A phylum of sessile aquatic invertebrates (also called Polyzoa) which form colonies of zooids. Each zooid, in its basic form, has a lophophore of ciliated tentacles situated distally on an introvert, a looped gut with the mouth inside the lophophore and the anus outside, a coelomic body cavity, and (commonly) a protective exoskeleton (Fig. 1). The colonies are variable in size and habit (Figs. 2 and 3). Some are known as lace corals and others as sea mats, but the only general name is bryozoans (sea mosses).
Fig. 1 Morphological features of autozooids, in frontal view.
Fig. 2 Stenolaemate morphologic features, some of which are found only in living colonies and others only in fossil colonies. The enlarged oblique view is from the colony at the lower right.
Fig. 3 Morphological features of gymnolaemate colony, and enlarged oblique view of block from it.
Byrozoans form colonies by asexual budding from a primary zooid, or ancestrula, formed by metamorphosis of a sexually produced larva or from some kind of resting bud. Structurally the zooids are metazoan, triploblastic, unsegmented, and bilaterally symmetrical, with a regionated fluid-filled body cavity that is considered to be a coelom. The body wall comprises epidermis underlain by a feebly developed peritoneum, between which muscle may be present. The epidermis secretes a chitinlike cuticle or gelatinous layer, and the cuticle may become calcified as a rigid exoskeleton.
Much of the zooid consists of the lophophore, alimentary canal, and associated musculature, together known as the polypide. The lophophore comprises a circle or crescent of slender, ciliated tentacles plus their supporting ridge. When spread for feeding, the tentacles form a funnel with the mouth at its vertex. During withdrawal the tentacles close, and are pulled downward from their base through the simultaneously in-rolling introvert. They then lie within the introvert, called the tentacle sheath. The open distal end of the in-rolled tentacle sheath is termed the orifice, and it may be closed simply by a sphincter muscle or by more elaborate structures.

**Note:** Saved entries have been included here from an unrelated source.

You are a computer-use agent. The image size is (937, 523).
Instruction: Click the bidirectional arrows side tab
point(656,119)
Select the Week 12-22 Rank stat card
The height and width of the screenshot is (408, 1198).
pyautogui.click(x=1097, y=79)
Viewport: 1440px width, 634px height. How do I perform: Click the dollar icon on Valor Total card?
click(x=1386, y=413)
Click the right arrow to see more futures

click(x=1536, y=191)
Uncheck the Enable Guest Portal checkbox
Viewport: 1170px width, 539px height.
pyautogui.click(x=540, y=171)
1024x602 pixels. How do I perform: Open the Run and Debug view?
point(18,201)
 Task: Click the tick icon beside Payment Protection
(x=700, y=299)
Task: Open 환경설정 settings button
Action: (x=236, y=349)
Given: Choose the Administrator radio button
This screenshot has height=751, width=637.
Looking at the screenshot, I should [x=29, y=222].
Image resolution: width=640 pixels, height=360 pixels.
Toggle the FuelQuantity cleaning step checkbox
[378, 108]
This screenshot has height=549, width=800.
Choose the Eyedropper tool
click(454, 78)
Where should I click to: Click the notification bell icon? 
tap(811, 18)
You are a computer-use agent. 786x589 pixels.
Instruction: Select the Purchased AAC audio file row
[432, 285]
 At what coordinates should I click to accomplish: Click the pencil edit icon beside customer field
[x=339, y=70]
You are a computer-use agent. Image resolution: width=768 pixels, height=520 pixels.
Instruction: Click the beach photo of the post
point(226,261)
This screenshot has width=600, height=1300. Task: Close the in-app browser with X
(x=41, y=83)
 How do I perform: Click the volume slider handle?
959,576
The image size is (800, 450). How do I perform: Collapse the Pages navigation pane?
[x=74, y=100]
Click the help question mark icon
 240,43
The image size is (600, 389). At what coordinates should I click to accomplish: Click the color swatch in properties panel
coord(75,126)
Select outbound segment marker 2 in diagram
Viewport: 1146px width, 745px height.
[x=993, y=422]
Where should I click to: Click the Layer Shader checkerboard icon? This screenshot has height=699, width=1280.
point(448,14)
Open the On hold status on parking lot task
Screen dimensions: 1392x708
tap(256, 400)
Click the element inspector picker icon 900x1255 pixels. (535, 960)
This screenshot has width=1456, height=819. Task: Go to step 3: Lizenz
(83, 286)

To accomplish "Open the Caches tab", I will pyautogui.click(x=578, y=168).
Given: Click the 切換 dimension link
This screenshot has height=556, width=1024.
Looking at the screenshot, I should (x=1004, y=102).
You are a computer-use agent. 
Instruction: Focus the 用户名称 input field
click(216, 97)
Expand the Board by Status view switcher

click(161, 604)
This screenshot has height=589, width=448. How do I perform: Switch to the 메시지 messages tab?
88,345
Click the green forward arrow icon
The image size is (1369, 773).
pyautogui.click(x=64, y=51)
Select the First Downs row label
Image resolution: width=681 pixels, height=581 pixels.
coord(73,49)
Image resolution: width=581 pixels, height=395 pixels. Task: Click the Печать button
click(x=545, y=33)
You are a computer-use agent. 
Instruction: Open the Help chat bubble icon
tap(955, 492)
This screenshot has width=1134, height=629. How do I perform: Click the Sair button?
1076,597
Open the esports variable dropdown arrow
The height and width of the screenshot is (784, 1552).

The alimentary canal is deeply looped, and regionated into pharynx, stomach, and rectum. The limb descending from the mouth consists basically of the pharynx and stomach cardia; the central stomach and its dilatation, the cecum, form the base of the loop; and the stomach pylorus and the rectum constitute the ascending limb. The anus opens outside the lophophore. The nerve ganglion, center of a system that may be complex, lies between the mouth and the anus. There are no special excretory or respiratory organs, and no circulatory system. Colonies, but not all zooids, are hermaphroditic. Zooids are generally not more than 0.04 in. (1 mm) long.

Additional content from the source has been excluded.